┌─ Study material

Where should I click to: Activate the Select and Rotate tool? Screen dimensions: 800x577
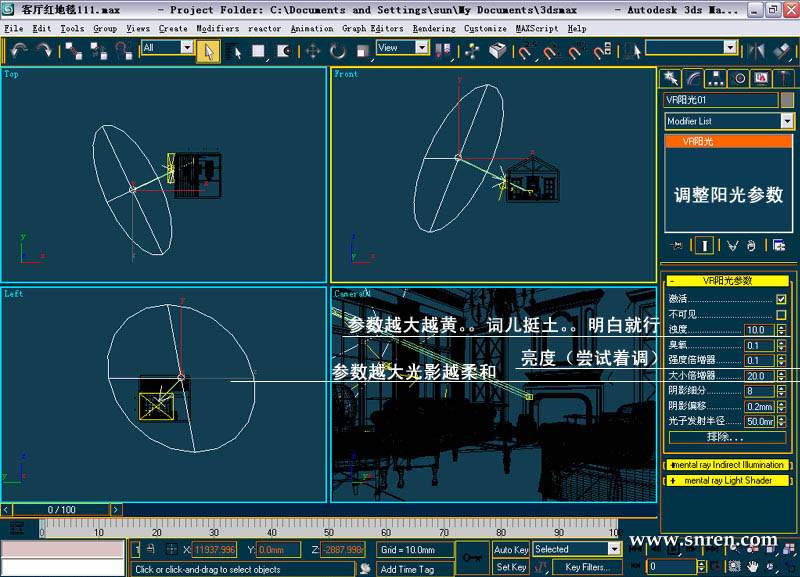pyautogui.click(x=338, y=50)
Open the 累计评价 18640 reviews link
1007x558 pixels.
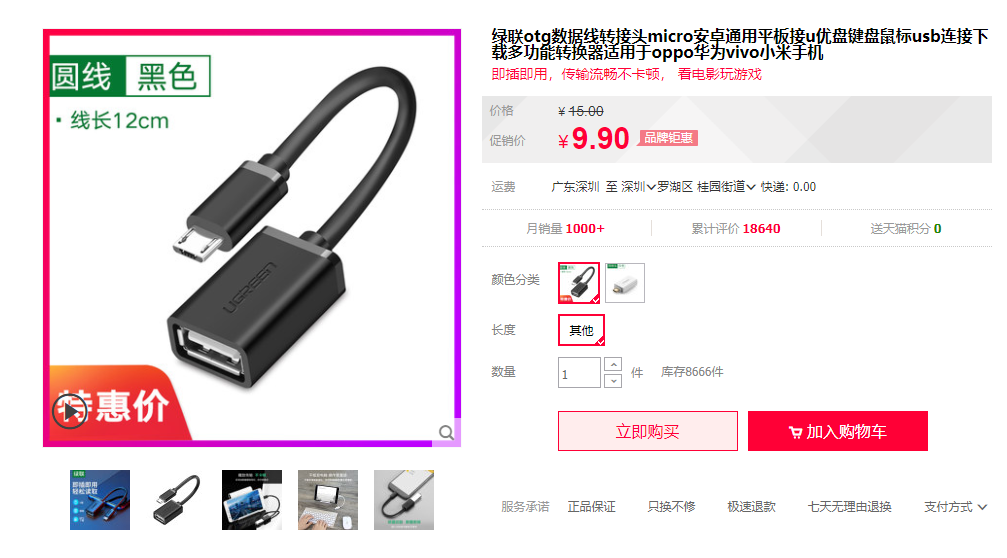[735, 229]
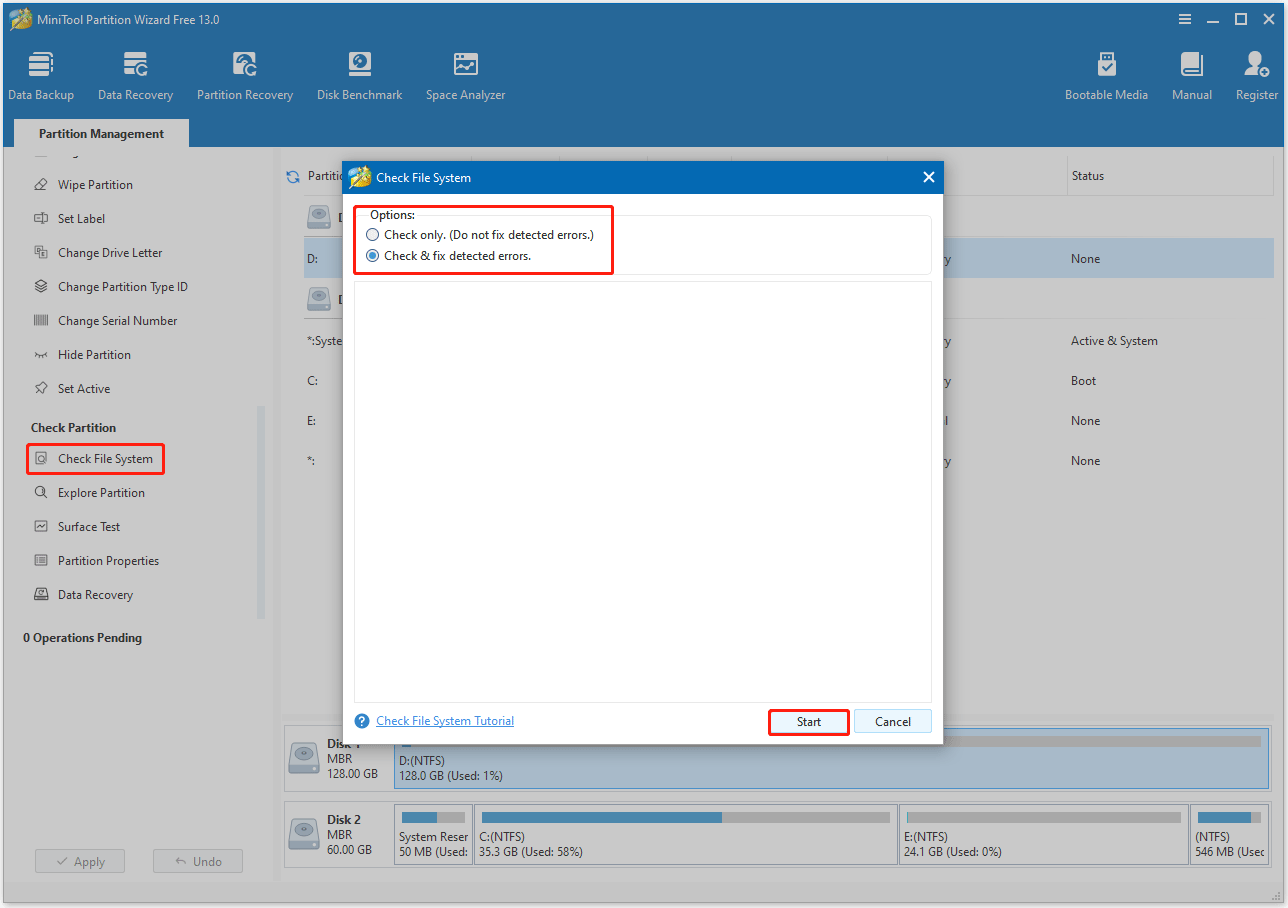This screenshot has width=1288, height=908.
Task: Open Disk Benchmark
Action: pyautogui.click(x=359, y=75)
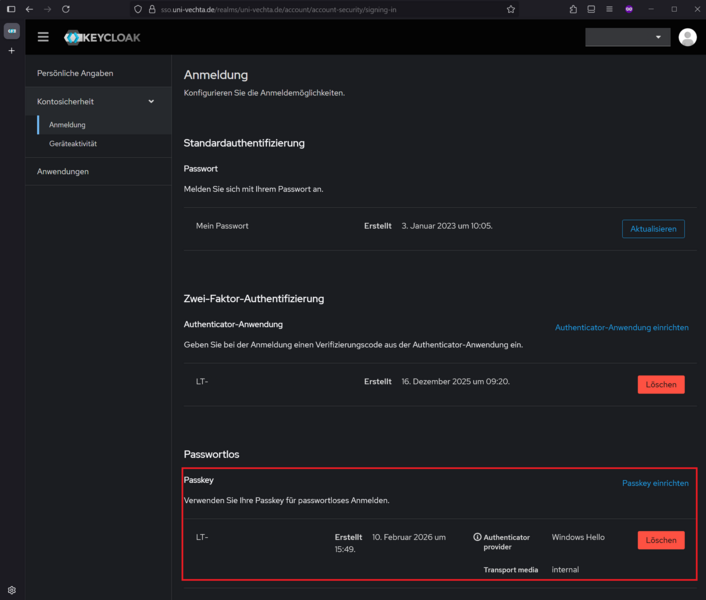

└─

### Problem details
Go through the listing above and write it out again exactly, dropping the pictures.

### Answer
Where should I click to: Activate the Select and Rotate tool? Screen dimensions: 800x577
pyautogui.click(x=338, y=50)
Open the 累计评价 18640 reviews link
1007x558 pixels.
[735, 229]
This screenshot has width=1288, height=908.
Task: Open Disk Benchmark
Action: pyautogui.click(x=359, y=75)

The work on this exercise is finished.